26

McCaleb llegó a El Cochinito a las doce menos cuarto. No había estado en el restaurante de Silver Lake desde hacía cinco años, pero recordaba que el local no tenía más de una docena de mesas y normalmente se llenaban con rapidez a mediodía. Y con frecuencia las ocupaban policías, porque la comida era de calidad y barata. La experiencia de McCaleb era que los polis siempre sabían encontrar ese tipo de establecimientos entre los muchos restaurantes de una ciudad. Cuando viajaba por casos del FBI, siempre pedía a los agentes de calle locales que le recomendaran un restaurante, y casi nunca salía desilusionado.
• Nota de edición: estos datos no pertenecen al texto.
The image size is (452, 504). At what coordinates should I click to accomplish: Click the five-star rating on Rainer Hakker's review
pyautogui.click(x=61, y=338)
Mientras esperaba a Winston estudió con atención el menú y anticipó el placer de la comida. En el último año su paladar había regresado para vengarse. Durante los primeros dieciocho meses de su vida después de la cirugía, había perdido el sentido del gusto. No le importaba qué era lo que comía, porque todo le sabía igual: soso. Incluso una fuerte dosis de salsa habanera en todo, desde los sándwiches a la pasta sólo le servía para registrar un mínimo blip en la lengua. Pero luego, lentamente, empezó a recuperar el sentido del gusto y se convirtió para él en un segundo renacimiento, después del que supuso el trasplante. Le encantaba todo lo que preparaba Graciela. Incluso le gustaba lo que preparaba él mismo; y eso a pesar de su ineptitud general con cualquier cosa que no fuera la barbacoa. Se comía todo con un gusto que nunca había tenido antes, ni siquiera previamente al trasplante. Un sándwich de gelatina y mantequilla de cacahuete en plena noche era algo que saboreaba en privado tanto como un viaje a la ciudad con Graciela para cenar en un restaurante de lujo como el Jozu de Melrose. La consecuencia era que había empezado a engordar, recuperando los más de diez kilos que había perdido mientras su corazón se debilitaba y esperaba la llegada de otro. Ya había vuelto a los ochenta kilos que pesaba antes de la enfermedad y por primera vez en cuatro años tenía que empezar a controlar la dieta. En su último chequeo cardiológico, su doctora había tomado nota y le había advertido que tenía que reducir su ingestión de calorías y grasas.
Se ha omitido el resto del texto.